Our military has the means, Mr. President — your job is to lead them
I second US Representative Seth Moulton’s view that, at this point, the Kabul evacuation is nothing “short of a disaster” (“Seth Moulton, a Democrat who speaks the truth about Afghanistan — and the president,” Joan Vennochi, Opinion, Aug. 24). As an aid worker supporting Afghan health initiatives, with extensive experience in-country between 2002 and 2014, I’m convinced that all Americans, foreign nationals, and Afghans who helped US civilian and military authorities, and who wish to leave, should be evacuated with their families.
I would say to Joe Biden: Mr. President, the military is capable of executing the mission; your job is to help them. Please spare no expense, tolerate no excuse, and accept no artificial deadlines in extracting all those who need to get out.
If anyone doubts that what’s happening in Kabul harms our international standing, emboldens terrorists everywhere, and undermines our national security, they’re wrong.
James M. Schermerhorn
The writer is a physician assistant and a Marine Corps veteran.
At a moment of truth, Biden seems dazed and confused
Re “Seth Moulton, a Democrat who is speaking the truth about Afghanistan — and President Biden”: While I voted for President Biden and still strongly support him, I am dismayed, not by his decision to leave Afghanistan, but by the way his administration has mishandled the withdrawal and evacuation of American citizens and the Afghans who stood shoulder to shoulder with our troops for 20 years. The United States made a solemn pledge to extricate these brave Afghans from being beaten, raped, and killed by the Taliban, and now it appears that we will no longer be able to keep that pledge.
The truth is our efforts in Afghanistan is that the three administrations preceding Biden failed miserably to either convincingly defeat the Taliban or leave long before two decades had passed. Further, former president George W. Bush, under the strong influence of Secretary of Defense Donald Rumsfeld and Vice President Dick Cheney, gave up the ghost in Afghanistan to invade Iraq, leaving the Taliban and Al Qaeda to run rampant there.

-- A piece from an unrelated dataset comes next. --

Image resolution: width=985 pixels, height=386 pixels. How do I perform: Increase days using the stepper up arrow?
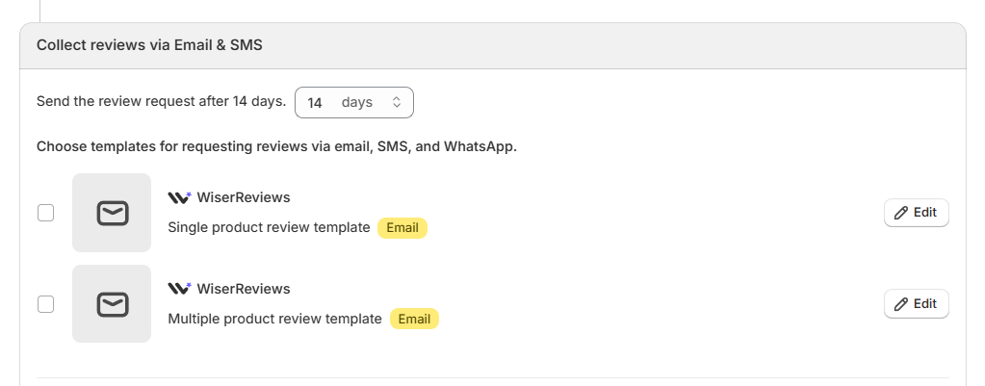(397, 98)
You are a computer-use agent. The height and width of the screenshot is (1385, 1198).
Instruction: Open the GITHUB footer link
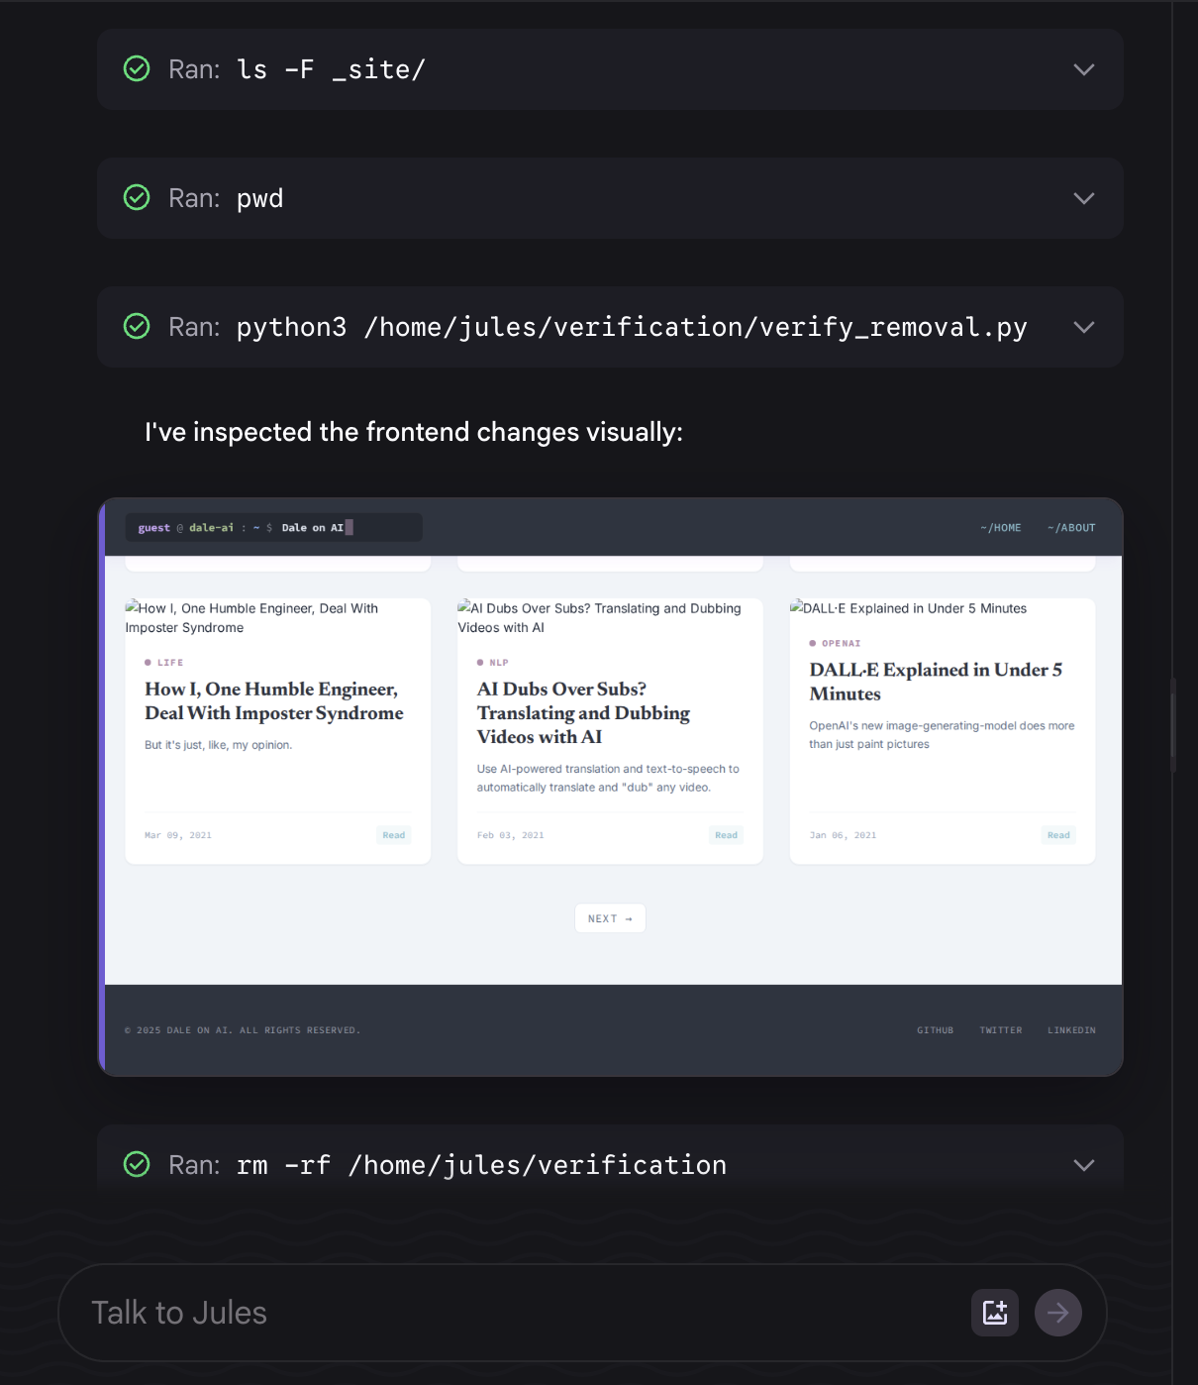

The truth about Biden, is that he inherited a lost war, made a hasty decision to pull our troops out over the objections of his generals, and seems dazed and confused by the sudden but predictable Taliban takeover of Afghanistan. Biden’s popularity has plummeted in the past month, and facing the gigantic problems of the COVID-19 pandemic, climate change, and deepening dismay across the nation, he is, sadly, becoming a shadow of his former self.
Henry A. Lowenstein
Moulton’s trip to Kabul is a stunt
Re “Moulton’s trip to Kabul angers officials: With other congressman, he denies causing distraction” (Page A1, Aug. 25): My question for US Representatives Seth Moulton and Peter Meijer, Democrat of Massachusetts and Republican of Michigan, respectively, is: What did they expect to learn from this so-called dutiful in-person, dangerously distracting oversight stunt that they could not learn from all the reporters, much better in place, who have been giving constant updates on news outlets? It doesn’t seem that their trip changed any assessments or opinions. My hope is that voters will be as angered and put off by this public relations move as the people who are working around the clock to accomplish this herculean evacuation task.
Congressman knows war, and his push for oversight is laudable
My congressman, Seth Moulton, along with a Republican member of the House and fellow veteran, went unannounced, largely on their dime, to see for themselves what is going on in Kabul. Members of the administration are furious that they went without authority — perhaps since the congressmen may find out the truth of why such chaos is unfolding. Moulton knows war up close and personal, having served as a decorated officer in Iraq, and I recognize that he had to see for himself and not rely on spin. I applaud him for his continued courage and patriotism.